Exercise:
Collect every line in the listing below that contains the word "Where".

□ □ □ □

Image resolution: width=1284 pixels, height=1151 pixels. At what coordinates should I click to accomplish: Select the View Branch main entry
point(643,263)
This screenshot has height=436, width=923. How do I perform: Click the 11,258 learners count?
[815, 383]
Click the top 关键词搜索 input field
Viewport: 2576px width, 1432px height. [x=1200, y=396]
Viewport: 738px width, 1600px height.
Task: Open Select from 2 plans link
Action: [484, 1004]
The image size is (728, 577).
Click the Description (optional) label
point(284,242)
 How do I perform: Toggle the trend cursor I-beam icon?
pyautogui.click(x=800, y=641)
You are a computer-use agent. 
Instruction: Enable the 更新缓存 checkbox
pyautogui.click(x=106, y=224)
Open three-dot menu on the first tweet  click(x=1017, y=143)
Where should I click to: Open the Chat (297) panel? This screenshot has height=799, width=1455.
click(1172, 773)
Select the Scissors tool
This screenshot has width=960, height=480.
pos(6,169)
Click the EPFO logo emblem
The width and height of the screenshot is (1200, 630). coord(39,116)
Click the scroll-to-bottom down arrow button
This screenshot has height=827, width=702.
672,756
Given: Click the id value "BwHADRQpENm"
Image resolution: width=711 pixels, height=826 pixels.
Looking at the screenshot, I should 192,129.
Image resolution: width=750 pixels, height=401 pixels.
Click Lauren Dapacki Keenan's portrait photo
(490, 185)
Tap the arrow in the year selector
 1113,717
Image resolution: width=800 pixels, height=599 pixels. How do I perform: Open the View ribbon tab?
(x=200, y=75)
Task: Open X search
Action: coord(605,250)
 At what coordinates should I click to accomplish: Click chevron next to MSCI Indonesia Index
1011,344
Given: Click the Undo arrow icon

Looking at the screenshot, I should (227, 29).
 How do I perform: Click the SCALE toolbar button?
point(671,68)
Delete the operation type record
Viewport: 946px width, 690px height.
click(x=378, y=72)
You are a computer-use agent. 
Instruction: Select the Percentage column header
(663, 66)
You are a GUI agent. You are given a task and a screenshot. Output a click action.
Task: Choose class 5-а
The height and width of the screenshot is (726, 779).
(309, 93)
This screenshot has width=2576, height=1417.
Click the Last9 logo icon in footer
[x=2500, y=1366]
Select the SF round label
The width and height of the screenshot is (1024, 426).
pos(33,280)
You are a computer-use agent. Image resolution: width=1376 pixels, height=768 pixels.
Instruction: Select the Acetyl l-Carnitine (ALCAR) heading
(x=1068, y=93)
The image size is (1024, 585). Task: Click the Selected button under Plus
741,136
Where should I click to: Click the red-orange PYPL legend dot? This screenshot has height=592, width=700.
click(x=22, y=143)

□ □ □ □

Written response:
Where should I click to: Open the Chat (297) panel? This screenshot has height=799, width=1455.
Where should I click to: Click the red-orange PYPL legend dot? This screenshot has height=592, width=700.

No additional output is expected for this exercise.